Eating Our Money Away In Barone
Dorm room living is a typical part of the college experience. Typically, you have a roommate, a communal bathroom and a student lounge. When coming to college, we are aware of all of the expenses that come along with boarding.
So when exactly did I miss the memo that I was required to pay for a meal plan? It is downright absurd to think that just when you believe you are finished paying off those college expenses per semester, you are knocked with more overly priced fees.
Let’s face it: This is Barone we’re talking about. Perhaps I could see if our cafeteria was equivalent to a four- or five-star restaurant. However, I truly believe that the amount of money we are required to spend on meal plans while living in dorms just does not add up.

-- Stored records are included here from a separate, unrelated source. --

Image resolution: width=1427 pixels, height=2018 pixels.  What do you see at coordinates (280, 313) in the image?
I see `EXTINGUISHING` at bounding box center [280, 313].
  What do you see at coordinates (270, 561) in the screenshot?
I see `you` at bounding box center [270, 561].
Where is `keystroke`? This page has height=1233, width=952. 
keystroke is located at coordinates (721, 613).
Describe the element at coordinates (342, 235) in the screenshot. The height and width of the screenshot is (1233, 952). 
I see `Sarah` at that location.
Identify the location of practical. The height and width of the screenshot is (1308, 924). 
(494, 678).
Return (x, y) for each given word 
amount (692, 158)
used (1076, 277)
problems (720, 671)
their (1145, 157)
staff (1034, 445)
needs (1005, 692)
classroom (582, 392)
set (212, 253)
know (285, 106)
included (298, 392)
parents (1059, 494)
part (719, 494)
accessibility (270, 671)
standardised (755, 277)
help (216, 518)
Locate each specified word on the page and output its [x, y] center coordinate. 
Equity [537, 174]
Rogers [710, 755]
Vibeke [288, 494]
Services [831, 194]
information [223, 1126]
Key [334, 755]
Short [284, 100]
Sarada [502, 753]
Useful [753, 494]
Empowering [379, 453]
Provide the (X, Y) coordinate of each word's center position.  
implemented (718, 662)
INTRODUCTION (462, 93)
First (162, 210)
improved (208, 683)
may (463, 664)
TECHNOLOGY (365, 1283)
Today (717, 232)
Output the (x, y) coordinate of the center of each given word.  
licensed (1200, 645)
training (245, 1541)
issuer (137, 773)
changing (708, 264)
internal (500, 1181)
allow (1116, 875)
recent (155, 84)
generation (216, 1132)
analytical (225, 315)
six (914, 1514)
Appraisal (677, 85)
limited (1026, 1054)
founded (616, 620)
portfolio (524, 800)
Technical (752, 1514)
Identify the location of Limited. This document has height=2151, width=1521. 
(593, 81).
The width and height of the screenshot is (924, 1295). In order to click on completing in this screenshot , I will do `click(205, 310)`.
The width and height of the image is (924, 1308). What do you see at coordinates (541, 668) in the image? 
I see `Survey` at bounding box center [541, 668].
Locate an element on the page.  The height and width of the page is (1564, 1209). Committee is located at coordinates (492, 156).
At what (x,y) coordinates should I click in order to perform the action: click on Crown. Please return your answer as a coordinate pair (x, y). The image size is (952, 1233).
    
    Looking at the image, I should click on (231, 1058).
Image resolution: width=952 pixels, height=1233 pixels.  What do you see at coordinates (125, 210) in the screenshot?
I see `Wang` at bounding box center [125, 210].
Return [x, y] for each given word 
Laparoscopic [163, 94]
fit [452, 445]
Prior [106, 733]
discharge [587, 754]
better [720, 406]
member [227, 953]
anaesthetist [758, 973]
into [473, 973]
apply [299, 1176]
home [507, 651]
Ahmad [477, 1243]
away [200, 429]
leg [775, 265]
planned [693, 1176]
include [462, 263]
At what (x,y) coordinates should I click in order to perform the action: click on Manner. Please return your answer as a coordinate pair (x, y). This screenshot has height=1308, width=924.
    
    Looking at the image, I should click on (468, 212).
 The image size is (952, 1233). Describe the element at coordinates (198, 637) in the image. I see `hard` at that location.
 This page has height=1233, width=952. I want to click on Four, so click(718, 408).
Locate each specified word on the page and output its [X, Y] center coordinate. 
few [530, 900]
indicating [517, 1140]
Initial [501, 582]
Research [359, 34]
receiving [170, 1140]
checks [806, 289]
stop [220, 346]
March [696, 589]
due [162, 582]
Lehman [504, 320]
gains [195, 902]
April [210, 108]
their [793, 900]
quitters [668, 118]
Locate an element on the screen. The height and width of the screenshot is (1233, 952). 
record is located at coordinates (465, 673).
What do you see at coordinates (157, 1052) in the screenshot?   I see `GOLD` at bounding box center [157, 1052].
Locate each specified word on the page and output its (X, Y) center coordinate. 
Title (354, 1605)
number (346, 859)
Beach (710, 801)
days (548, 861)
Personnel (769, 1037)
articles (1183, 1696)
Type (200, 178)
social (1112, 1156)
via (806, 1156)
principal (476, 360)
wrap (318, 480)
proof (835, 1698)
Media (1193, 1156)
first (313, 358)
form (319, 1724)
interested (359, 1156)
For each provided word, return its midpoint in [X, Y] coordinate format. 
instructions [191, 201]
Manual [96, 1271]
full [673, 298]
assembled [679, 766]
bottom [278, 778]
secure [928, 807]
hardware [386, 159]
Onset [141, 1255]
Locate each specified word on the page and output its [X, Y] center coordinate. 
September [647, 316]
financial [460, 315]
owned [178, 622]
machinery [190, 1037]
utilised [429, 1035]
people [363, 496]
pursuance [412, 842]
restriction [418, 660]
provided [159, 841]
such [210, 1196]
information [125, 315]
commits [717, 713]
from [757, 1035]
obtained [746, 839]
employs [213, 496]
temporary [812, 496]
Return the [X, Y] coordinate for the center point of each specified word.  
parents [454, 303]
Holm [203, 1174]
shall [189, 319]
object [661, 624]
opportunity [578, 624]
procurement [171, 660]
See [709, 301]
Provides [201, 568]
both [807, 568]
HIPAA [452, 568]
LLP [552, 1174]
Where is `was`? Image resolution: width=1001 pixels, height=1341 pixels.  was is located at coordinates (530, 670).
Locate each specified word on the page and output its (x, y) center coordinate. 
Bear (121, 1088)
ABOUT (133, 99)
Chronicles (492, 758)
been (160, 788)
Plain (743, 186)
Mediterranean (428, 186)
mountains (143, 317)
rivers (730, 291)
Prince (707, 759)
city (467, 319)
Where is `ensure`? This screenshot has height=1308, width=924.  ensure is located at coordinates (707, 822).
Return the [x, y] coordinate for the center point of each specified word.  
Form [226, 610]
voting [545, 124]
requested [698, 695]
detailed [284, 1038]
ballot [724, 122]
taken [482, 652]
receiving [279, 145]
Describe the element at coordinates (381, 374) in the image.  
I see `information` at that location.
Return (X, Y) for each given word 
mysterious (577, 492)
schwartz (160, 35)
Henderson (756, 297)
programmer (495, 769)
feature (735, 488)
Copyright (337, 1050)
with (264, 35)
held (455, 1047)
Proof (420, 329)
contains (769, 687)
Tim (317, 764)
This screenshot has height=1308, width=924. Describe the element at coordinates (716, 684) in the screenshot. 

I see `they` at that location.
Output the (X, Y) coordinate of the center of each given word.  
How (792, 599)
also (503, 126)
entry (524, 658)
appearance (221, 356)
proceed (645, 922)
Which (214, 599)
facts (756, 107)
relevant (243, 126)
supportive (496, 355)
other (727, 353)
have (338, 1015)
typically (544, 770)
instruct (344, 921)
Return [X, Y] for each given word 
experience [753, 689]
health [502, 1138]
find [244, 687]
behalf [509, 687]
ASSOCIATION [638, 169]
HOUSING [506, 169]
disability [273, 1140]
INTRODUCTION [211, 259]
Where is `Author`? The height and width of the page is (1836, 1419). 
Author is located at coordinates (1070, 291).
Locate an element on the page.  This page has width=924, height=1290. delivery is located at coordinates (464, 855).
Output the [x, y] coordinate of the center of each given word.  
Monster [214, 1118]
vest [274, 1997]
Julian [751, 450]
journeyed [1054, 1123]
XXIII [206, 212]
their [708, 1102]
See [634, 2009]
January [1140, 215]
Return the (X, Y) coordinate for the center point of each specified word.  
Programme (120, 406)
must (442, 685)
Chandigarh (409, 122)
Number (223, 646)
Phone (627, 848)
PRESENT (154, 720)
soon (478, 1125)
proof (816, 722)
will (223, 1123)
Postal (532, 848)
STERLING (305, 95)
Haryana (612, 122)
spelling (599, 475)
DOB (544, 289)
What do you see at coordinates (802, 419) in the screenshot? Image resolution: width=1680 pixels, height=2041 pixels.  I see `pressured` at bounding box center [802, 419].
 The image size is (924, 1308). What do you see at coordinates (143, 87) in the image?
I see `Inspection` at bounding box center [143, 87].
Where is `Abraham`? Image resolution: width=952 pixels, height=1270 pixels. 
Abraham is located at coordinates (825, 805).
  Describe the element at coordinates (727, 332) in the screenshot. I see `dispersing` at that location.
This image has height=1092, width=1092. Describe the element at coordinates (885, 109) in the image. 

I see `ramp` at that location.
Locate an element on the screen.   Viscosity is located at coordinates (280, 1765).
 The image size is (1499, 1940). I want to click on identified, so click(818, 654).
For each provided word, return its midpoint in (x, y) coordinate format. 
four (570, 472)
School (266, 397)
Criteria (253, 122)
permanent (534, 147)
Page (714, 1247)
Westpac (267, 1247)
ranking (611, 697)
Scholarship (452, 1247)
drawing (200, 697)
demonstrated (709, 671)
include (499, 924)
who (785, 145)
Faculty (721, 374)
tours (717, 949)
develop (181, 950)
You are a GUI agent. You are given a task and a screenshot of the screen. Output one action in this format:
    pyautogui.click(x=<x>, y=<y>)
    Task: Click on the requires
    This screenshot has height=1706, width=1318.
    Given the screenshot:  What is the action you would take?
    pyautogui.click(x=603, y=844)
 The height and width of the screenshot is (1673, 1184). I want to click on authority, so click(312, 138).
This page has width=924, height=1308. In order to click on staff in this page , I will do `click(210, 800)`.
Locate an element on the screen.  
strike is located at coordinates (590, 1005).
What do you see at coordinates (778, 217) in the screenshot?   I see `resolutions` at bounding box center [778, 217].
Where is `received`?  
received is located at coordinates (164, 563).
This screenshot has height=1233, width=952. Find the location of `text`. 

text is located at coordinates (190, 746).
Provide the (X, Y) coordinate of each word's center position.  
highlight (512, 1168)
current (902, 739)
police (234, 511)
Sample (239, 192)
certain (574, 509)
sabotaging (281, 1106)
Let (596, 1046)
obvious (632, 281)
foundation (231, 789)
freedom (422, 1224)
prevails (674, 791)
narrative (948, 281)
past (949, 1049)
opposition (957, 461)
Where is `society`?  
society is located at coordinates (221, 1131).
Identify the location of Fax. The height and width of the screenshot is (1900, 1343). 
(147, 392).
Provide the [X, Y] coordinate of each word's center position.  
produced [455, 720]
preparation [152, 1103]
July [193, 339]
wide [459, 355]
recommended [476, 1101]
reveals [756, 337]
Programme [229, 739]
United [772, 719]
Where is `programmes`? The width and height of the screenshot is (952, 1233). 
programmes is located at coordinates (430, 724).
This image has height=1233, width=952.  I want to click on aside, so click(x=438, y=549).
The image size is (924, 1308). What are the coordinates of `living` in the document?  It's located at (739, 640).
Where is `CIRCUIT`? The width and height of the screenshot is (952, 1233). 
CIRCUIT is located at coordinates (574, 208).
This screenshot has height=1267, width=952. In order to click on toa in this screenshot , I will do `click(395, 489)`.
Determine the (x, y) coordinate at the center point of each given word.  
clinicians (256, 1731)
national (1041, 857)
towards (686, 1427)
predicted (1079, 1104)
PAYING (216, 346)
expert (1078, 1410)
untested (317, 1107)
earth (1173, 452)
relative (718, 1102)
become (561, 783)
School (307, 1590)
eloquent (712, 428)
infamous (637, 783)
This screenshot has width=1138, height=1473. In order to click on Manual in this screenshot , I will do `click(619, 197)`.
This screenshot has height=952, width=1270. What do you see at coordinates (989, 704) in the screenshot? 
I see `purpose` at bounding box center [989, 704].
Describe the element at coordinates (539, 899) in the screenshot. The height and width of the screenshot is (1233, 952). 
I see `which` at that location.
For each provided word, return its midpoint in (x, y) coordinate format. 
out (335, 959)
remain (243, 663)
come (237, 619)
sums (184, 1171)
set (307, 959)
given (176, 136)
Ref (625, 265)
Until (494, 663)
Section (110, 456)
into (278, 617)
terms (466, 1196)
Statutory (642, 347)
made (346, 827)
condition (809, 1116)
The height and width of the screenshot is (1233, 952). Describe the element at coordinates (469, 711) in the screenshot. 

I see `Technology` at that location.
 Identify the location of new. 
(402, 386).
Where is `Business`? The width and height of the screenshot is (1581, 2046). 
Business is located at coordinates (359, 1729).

Instead of simply ranting about how expensive the meal plan is, why don’t we take a look at a few numerical facts to put this into perspective? The average meal plan consists of twelve meals per week at Barone and $100 worth of Dining Dollars that can be used at the Stag. Per semester, this totals approximately $2,365. While the $100 Dining Dollars might seem like a perk to some students, the Stag food is so incredibly overpriced that the money practically flies right off your StagCard. This leaves us paying $2,265 solely for the food in Barone.
Comparing this statistic to the price of board ($3,500 dollars per semester) creates a few shocking gasps. When remembering that this money covers dorm rooms, cleaning services, the prices of student lounges, gym memberships and many other services, it seems outrageous that our meal plans cost even close to this amount.
As Jillian Muhlbauer ’14 says, “We are paying money to be able to use the facilities in the buildings, such as the kitchens in the student lounges. I would much rather cook meals there and save some money.”
It is true that making soup, sandwiches and pasta on your own can save a great deal of money. However, students living in dorms are still required to choose a meal plan from a list of options.
It is a common misconception that changing the meal plan to 10 meals per week and $300 Dining Dollars may save us a nice portion of money. In reality, it costs an additional $150 to do so. While a student using this plan may receive $200 more Dining Dollars, they are really only receiving $50 more Dining Dollars because of the cost of the additional charge. This leaves the student with 32 fewer meals per semester, which clearly does not make sense. I am really unsure where the logic for this plan came from.
I highly recommend that the University reconsider the Sodexho meal plans for next year so that a small financial weight can be lifted off the backs of students and their parents. While we are stuck with our expensive meal plans, let’s try to be economically savvy and use at least a few of our meals weekly while stretching out those Dining Dollars for as long as possible.